#### [The task]
Beginning at the line that holds "Task: Open 監査 under the ロギング section", restate each line exactly through the final line of the records. Include both of those lines.

____ Records for this task

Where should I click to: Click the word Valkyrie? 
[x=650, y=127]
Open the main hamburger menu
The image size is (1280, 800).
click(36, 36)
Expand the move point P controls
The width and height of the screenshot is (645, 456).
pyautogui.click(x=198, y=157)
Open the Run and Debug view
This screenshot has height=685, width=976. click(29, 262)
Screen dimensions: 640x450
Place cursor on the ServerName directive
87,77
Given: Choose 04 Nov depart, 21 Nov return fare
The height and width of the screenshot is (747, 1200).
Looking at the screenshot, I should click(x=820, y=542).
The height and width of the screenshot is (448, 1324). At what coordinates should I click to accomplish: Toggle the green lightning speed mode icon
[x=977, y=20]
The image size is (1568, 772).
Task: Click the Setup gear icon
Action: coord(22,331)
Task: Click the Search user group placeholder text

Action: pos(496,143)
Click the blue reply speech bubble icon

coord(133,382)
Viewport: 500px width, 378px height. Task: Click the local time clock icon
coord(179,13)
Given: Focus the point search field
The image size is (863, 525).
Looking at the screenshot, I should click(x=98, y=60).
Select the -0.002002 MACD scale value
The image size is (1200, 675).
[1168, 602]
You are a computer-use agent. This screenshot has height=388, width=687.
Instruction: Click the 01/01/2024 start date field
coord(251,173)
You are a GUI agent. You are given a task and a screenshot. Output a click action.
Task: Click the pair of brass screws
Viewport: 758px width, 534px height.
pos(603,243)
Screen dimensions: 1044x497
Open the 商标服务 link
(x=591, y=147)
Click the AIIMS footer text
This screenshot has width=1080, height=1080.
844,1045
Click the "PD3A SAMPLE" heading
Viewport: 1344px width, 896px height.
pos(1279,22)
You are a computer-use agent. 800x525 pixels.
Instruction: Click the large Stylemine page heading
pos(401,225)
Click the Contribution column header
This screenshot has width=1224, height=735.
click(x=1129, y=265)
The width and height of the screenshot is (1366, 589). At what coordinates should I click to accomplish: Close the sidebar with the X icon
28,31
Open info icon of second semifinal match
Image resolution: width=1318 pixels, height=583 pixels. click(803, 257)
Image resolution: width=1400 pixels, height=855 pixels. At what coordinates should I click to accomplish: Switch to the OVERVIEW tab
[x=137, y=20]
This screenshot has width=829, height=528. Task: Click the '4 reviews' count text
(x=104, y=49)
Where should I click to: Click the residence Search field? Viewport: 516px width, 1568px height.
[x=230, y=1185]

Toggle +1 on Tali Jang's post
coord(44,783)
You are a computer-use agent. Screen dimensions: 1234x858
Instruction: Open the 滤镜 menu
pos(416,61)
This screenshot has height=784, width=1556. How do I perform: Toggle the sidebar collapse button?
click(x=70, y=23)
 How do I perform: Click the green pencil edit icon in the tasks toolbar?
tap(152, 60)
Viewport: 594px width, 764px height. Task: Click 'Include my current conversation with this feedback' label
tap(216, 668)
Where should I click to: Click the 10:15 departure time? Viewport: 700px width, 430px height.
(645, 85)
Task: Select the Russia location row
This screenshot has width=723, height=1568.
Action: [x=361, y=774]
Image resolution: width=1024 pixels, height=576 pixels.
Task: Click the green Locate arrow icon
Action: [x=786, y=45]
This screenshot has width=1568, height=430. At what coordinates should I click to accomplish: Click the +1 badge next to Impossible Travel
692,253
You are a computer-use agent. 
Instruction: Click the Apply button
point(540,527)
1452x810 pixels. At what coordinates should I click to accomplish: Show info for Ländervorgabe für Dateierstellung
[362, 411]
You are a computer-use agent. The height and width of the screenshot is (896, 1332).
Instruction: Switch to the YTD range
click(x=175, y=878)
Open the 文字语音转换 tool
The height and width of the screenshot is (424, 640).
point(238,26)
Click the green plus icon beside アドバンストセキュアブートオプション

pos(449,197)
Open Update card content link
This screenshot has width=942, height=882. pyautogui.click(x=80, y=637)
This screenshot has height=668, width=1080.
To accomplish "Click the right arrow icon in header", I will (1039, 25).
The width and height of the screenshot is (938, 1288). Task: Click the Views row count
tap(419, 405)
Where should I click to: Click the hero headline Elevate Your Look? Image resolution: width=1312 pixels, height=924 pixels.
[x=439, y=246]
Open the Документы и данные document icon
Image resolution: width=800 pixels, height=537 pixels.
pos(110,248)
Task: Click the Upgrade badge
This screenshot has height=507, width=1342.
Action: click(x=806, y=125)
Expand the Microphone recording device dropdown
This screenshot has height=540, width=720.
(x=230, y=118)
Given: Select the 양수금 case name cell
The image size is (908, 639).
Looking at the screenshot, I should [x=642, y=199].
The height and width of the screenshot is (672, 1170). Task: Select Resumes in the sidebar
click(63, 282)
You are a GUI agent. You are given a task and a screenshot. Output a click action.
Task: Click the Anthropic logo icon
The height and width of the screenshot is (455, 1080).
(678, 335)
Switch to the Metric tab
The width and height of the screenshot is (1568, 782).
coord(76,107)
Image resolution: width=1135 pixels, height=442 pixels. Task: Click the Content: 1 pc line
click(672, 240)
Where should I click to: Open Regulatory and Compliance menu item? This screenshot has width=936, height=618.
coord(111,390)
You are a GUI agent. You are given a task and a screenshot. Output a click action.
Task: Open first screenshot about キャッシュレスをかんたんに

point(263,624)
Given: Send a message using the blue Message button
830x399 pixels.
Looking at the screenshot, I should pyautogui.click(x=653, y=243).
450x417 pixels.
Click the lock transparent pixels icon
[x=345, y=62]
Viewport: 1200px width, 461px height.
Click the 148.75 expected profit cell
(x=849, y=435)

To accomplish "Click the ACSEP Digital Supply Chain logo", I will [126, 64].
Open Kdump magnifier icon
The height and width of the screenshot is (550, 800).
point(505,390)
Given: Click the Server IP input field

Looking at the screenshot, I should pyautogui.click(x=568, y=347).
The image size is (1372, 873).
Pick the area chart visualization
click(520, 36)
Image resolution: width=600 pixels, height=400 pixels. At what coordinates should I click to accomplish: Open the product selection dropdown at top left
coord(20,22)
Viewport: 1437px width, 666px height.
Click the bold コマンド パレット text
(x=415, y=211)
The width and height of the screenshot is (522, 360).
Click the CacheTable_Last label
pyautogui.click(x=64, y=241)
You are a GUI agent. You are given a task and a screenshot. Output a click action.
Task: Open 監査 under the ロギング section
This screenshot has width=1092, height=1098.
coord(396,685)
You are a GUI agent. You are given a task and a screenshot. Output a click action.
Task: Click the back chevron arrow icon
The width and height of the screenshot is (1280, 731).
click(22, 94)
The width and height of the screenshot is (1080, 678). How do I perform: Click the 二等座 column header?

________

#### [Response box]
Task: Open 監査 under the ロギング section
This screenshot has width=1092, height=1098.
coord(396,685)
You are a GUI agent. You are given a task and a screenshot. Output a click action.
Task: Click the back chevron arrow icon
The width and height of the screenshot is (1280, 731).
click(22, 94)
The width and height of the screenshot is (1080, 678). How do I perform: Click the 二等座 column header?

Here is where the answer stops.